Saturday, October 31, 2009

When an "A" is not an "A"


Why do some audio codecs need so much more data than others? Consider this:




Text files and image files take completely different approaches to how they save information.  A text file doesn’t save how your words look, it saves what the words are.   An image file is the opposite:  it preserves the look of things, and doesn’t care with what they represent.   

If a text file only needs to distinguish among 256 different characters – and that give you ten alphabets’ worth of special characters – then each letter needs eight bits.  One byte per character.  That’s pretty efficient, but it only works because we’ve limited its abilities: it’s only allowed to store text, not pictures, and we have to agree beforehand on what those 256 characters are.

Image files, on the other hand, only assume that the source is an image, any image.  A good example is .jpg format (JPEG is “Joint Photographic Experts Group,” the party animals who first agreed on that standard).  So it starts with an arbitrary image, a checkerboard of any number of pixels, and then follows an algorithm to boil that down as best it can by removing redundancies.  But it’s always limited by its inability to make many simplifying assumptions.  It can’t take the easy road that a .txt file can, just assuming the source is a letter; it could be a fondue pot.

Let’s try a simple case:  I want to send the letter “A” somewhere. 

Text file
Here’s your eight bits:  01000001 in binary.  A bunch of people called ASCII agreed on this lookup table many decades ago – it’s just another kind of Morse code. 



Jpg file
Since I want to send a clear picture of the letter “A,”




I’ll start with an image space about 160 x 180 pixels.  That’s 2880 pixels for a really clear letter (see how nice it looks?).   Then, depending on how aggressive I’m willing to be, I can boil that down anywhere from 2x to maybe 20x.   Add overhead for arbitrary color (three colors, remember), and this one-byte letter is now tens or hundreds of bytes. 

What did I get in return for all this extra space?   I can send any picture I want.  





Speech codecs are like that too - they offer the same tradeoffs.  I’ll talk about that next.
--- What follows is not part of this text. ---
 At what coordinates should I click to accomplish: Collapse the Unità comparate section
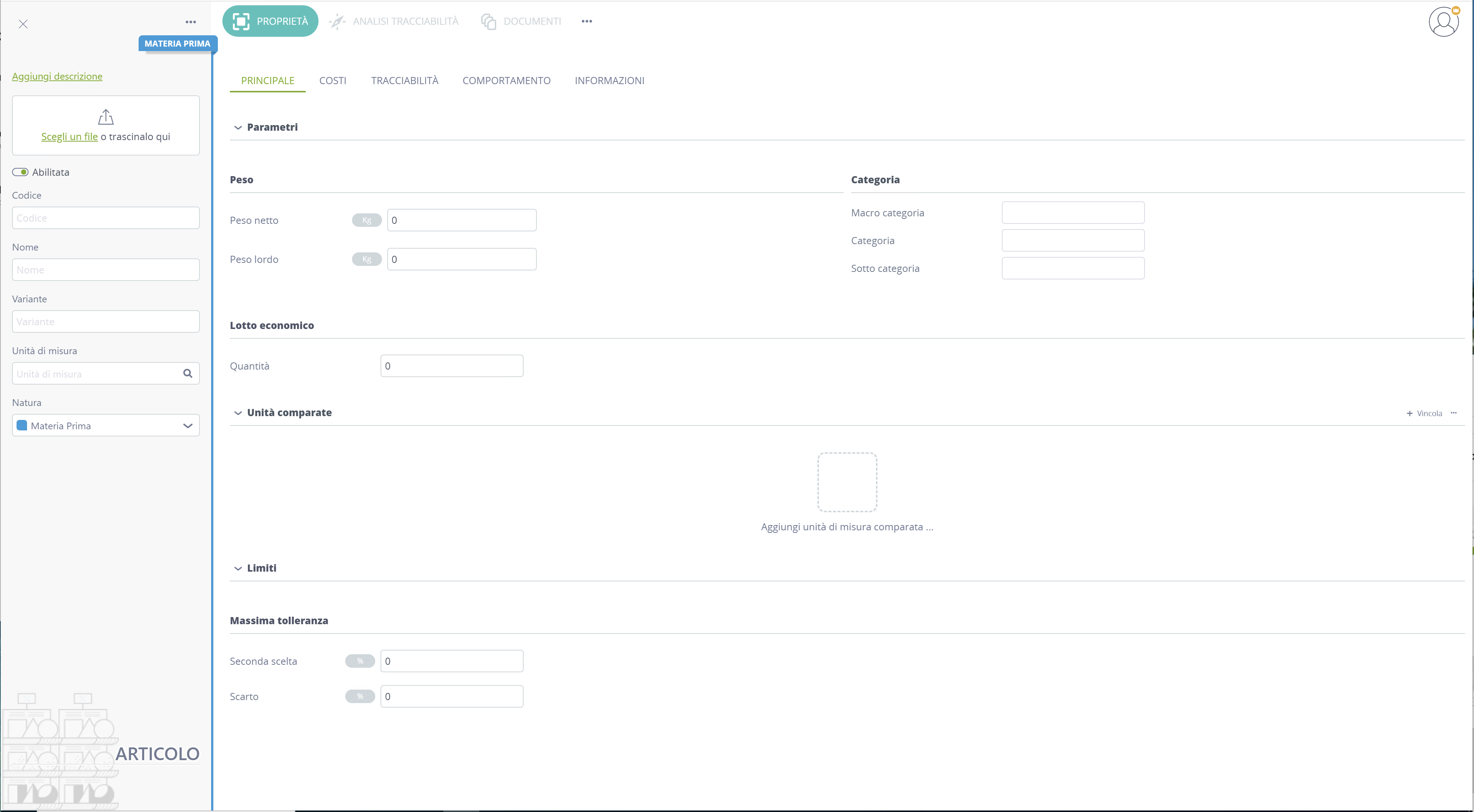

Footnote:  Text coding is a slippery slope.  The move to multilingual documentation has pushed a transition to double-byte coding.  256 choices is no longer enough, we now need 256^2, or 65,536 choices to handle the possibilities of Chinese language, Farsi, and all the rest.  See what happened?  By growing the number of choices, we grow the “codebook” and so make the coding more versatile but less efficient.  This is a form of what is called, in its most general form, “vector coding.”  Vector coding can be used for image compression, and then the codebook can dynamically adapt to the content of the image.  It’s more efficient – fewer bits, but more complex – more calculation.